BRIEFING FOR THE MEDIA, ANALYSTS AND INVESTORS AT
10:00 EET
A briefing for the media, analysts and investors will be
organised today, 9 May 2023. In the briefing, NoHo Partners CEO Aku
Vikström will review NoHo Partners Plc's financial performance, key
events, the current state of business and the outlook.

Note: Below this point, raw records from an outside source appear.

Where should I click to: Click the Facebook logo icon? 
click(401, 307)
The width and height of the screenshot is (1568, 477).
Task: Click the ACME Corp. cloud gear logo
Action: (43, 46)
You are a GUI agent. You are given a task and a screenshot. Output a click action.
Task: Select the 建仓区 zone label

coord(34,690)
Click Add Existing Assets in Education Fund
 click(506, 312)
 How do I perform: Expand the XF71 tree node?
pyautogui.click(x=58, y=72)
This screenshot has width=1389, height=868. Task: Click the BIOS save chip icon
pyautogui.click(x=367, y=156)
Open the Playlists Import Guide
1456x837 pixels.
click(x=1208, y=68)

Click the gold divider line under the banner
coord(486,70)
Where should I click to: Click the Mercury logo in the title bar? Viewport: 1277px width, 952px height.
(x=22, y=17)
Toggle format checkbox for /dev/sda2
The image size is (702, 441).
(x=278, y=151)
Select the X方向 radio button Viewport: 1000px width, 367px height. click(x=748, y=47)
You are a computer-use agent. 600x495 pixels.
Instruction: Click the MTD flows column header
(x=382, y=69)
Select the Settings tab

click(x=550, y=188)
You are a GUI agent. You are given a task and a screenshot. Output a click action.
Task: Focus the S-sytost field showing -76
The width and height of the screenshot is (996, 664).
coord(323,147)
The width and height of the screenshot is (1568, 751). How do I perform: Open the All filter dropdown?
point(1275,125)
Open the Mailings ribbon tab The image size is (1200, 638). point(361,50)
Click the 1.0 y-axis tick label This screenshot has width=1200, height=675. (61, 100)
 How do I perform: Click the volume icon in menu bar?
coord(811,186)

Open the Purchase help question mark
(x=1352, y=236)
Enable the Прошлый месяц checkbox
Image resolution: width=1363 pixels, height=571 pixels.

The briefing is available as a live webcast. The briefing will
be held in Finnish. The presentation materials and a recording of
the briefing will be available on the company’s website later
today.
NoHo Partners’ full Interim Report for January–June 2022 is
attached to this release and available at www.noho.fi/en.
Tampere, 9 May 2023
NOHO PARTNERS PLC Board
of Directors
For more information, please contact:
Aku Vikström, CEO, contact through tel. +358 10 229
3068Jarno Suominen, Deputy CEO, tel. +358 40 721 5655Jarno
Vilponen, CFO, tel. +358 40 721 9376
NoHo Partners Plc Hatanpään valtatie 1 B FI-33100
Tampere, Finland
NoHo Partners Plc is a Finnish group
established in 1996, specialising in restaurant services. The
company, which was listed on Nasdaq Helsinki in 2013 and became the
first Finnish listed restaurant company, has continued to grow
strongly throughout its history. The Group companies include some
250 restaurants in Finland, Denmark and Norway. The well-known
restaurant concepts of the company include Elite, Savoy, Teatteri,
Sea Horse, Stefan’s Steakhouse, Palace, Löyly, Hanko Aasia, Friends
& Brgrs, Campingen and Cock’s & Cows. Depending on the
season, the Group employs approximately 2,300 people converted into
full-time employees. The Group aims to achieve a turnover of EUR
400 million by the end of 2024. The company’s vision is to be the
leading restaurant company in Northern Europe.